TOKYO (Reuters) - Asian shares wobbled in early trading on Friday, while the euro wallowed around two-year lows after European Central Bank President Mario Draghi vowed to take more easing steps to spark growth in the euro zone.
Investors were likely to remain cautious ahead of the key U.S. nonfarm payrolls report later in the session. Solid gains in employment would increase speculation that the U.S. Federal Reserve could raise U.S. interest rates in the middle of next year.
MSCI's broadest index of Asia-Pacific shares outside Japan was down about 0.1 per cent in early trading, while Japan's Nikkei stock average rose 0.6 per cent.

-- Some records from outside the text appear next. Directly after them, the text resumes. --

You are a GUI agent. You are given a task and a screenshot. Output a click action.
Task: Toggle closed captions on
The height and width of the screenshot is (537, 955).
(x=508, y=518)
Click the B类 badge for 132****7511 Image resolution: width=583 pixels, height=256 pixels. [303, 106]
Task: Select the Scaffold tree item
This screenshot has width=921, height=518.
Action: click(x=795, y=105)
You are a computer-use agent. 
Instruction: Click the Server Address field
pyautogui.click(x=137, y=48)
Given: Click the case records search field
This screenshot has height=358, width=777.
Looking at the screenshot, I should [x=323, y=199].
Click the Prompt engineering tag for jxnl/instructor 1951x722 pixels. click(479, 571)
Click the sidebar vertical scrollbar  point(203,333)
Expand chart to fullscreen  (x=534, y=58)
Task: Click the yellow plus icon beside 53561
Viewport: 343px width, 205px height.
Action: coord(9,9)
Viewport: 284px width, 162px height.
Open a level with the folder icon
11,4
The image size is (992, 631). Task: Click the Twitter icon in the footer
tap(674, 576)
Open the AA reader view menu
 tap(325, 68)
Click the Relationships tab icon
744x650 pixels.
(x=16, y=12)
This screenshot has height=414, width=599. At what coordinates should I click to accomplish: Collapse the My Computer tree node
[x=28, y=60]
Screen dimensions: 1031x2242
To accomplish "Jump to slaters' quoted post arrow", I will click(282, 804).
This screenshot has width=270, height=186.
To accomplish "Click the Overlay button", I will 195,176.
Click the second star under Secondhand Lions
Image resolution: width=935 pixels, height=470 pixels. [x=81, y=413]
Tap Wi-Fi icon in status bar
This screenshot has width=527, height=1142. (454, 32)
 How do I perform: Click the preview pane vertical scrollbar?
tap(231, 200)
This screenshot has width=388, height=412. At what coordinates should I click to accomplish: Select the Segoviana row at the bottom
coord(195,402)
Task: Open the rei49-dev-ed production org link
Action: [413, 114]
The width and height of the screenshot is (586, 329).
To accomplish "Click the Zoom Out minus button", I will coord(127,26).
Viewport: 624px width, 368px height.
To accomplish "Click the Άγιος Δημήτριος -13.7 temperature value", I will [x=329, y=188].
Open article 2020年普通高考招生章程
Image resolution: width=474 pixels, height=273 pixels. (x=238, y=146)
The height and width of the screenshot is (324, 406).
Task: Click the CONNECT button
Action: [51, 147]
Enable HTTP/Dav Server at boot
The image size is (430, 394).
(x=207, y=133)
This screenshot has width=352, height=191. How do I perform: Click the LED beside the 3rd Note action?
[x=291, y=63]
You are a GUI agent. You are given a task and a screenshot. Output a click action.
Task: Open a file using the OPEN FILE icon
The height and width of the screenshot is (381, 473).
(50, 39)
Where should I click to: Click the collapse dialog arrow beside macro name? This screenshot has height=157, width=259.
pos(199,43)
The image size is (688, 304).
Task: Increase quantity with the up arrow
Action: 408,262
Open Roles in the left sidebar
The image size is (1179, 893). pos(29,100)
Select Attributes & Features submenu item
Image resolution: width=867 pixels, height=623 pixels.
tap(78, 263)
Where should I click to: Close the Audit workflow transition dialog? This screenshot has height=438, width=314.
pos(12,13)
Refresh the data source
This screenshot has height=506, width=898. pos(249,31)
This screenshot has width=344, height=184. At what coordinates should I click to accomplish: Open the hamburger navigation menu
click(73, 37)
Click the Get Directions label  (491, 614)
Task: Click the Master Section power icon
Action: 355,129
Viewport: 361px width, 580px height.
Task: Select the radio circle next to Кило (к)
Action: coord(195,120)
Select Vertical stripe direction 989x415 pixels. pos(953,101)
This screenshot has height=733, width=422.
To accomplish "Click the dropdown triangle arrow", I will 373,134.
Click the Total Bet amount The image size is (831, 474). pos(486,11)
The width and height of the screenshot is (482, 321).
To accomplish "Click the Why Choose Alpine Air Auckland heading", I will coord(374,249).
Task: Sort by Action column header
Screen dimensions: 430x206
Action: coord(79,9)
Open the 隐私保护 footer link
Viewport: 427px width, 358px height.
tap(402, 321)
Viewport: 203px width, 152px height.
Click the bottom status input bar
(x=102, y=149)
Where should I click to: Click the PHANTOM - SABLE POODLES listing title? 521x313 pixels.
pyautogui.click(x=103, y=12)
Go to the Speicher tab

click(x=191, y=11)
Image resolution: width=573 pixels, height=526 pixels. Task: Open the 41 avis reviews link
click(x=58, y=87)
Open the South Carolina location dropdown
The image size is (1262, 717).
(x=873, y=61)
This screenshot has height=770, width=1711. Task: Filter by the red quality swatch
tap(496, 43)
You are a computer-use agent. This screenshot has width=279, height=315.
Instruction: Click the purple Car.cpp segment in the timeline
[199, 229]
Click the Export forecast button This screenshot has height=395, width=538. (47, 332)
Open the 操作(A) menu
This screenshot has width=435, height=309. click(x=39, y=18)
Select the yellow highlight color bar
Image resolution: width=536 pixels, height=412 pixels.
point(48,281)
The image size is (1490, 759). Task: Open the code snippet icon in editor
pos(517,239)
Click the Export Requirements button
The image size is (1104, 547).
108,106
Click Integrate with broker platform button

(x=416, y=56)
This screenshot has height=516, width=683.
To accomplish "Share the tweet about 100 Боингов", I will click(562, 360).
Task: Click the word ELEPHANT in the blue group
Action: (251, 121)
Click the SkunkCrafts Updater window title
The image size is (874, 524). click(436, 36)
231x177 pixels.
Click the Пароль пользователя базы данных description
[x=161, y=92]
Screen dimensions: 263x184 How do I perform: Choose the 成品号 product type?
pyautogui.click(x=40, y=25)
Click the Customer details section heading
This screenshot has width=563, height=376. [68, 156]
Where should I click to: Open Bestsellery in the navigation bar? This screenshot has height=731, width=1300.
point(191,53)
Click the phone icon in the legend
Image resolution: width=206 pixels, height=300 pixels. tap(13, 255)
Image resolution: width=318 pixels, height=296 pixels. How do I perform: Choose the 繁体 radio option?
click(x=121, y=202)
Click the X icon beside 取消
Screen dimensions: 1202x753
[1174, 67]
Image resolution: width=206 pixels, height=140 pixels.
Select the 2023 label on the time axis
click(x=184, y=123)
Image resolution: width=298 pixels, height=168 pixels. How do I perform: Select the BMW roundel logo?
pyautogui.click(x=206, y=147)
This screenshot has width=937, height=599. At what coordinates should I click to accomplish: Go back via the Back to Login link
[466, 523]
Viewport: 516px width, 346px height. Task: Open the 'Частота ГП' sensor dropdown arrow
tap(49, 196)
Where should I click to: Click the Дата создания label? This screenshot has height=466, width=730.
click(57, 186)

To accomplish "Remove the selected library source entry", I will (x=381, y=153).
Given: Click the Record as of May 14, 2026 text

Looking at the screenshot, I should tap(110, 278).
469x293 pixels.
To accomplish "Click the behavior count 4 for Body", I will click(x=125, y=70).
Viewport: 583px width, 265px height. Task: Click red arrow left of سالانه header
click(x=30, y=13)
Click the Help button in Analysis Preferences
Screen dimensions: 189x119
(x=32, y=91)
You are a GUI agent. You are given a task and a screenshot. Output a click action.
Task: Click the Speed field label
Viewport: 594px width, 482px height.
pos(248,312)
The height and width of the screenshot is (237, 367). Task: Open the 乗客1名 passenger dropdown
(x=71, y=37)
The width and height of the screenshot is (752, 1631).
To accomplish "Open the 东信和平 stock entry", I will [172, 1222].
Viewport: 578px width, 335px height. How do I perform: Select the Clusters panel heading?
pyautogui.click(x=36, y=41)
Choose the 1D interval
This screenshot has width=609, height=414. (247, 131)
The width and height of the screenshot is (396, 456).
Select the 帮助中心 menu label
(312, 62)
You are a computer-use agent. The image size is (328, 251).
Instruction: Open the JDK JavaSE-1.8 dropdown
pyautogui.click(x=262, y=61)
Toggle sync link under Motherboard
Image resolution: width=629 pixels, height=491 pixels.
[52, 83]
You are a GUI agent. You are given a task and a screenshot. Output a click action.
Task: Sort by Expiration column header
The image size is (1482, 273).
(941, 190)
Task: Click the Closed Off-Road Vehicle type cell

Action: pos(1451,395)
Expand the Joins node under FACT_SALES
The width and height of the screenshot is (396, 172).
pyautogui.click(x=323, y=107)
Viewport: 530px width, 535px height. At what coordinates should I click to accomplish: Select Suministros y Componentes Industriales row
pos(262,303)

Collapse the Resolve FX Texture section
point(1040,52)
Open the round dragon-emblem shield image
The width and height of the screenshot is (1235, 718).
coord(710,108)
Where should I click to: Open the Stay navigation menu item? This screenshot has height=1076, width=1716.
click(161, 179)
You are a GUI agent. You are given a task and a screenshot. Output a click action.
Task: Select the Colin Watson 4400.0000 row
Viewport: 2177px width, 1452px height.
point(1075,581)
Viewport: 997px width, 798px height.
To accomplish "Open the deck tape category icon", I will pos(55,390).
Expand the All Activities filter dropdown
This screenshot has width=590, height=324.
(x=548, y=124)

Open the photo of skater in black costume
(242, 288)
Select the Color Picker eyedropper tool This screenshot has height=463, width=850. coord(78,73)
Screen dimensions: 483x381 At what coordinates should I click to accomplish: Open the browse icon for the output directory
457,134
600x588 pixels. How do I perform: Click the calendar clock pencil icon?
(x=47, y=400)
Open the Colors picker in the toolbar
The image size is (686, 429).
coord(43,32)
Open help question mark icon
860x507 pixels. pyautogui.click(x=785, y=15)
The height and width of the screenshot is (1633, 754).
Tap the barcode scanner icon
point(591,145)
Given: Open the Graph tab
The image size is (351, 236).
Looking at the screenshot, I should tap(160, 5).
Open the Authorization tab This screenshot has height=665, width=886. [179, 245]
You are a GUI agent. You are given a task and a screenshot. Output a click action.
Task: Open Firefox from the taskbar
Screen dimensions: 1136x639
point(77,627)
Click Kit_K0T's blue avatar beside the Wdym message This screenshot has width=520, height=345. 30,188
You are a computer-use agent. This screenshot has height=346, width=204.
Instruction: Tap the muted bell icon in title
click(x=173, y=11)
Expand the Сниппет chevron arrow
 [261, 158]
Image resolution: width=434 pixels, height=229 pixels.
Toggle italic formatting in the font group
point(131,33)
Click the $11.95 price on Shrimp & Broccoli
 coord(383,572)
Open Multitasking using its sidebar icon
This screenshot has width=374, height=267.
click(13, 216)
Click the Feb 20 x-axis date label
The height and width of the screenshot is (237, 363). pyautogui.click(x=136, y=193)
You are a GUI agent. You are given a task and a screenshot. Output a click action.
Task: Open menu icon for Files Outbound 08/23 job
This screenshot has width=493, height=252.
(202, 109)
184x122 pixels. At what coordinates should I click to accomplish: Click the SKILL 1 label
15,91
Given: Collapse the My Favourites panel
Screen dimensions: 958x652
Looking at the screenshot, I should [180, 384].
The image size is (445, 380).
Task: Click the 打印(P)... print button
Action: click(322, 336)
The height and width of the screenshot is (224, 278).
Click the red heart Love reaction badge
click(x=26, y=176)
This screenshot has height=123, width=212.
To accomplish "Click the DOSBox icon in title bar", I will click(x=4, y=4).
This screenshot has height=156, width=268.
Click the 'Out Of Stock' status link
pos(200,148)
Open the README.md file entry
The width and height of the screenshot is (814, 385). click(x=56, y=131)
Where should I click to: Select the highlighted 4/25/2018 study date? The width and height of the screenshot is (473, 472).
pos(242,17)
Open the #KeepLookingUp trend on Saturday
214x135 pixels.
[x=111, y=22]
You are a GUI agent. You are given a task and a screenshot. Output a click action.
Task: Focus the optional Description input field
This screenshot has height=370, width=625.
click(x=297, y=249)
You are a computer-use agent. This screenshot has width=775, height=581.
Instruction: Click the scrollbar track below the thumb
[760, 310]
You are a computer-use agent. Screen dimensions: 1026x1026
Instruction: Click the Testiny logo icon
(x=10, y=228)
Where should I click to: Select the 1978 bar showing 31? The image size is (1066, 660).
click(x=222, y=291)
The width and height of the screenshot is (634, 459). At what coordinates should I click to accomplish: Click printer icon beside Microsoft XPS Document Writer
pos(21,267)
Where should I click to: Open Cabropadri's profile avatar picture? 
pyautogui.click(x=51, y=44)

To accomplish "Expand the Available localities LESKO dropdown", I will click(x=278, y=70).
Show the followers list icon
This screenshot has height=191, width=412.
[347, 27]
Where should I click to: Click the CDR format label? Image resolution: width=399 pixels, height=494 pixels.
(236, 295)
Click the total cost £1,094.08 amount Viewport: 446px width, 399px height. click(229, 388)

On Thursday, Wall Street rose in a volatile session, with the Dow Jones industrial average and S&P 500 hitting record closing highs, and European shares posting modest gains after Draghi said further stimulus means the ECB's balance sheet would be as large as it was in March 2012, when it grew to 3 trillion euros.
Draghi's remarks came after the ECB kept interest rates at a record low of 0.05 per cent.
"The trade in FX still centers around policy divergence and in Draghi's own words, the 'main message' today is that 'ECB assets will expand as others contract.'
As long as there is a risk of additional easing from the ECB, the euro will remain under pressure," said Kathy Lien, managing director at BK Asset Management in New York, in a note to clients.
In early Asian trading, the euro edged up to US$1.2383 after brushing a more than two-year low of US$1.2370.
The dollar bought 115.12 yen, not far from a fresh 7-year peak of 115.52 touched overnight.
U.S. data showed the number of Americans filing new claims for unemployment benefits fell more than expected to 278,000 last week, compared with forecasts of 285,000. Claims have now been below the 300,000 threshold for eight straight weeks, suggesting that employment growth was gaining momentum.
Later on Friday, the nonfarm payrolls are expected to show a rise of 231,000 jobs last month after increasing 248,000 in September, according to a Reuters survey of economists. The jobless rate is seen steady at a six-year low of 5.9 per cent.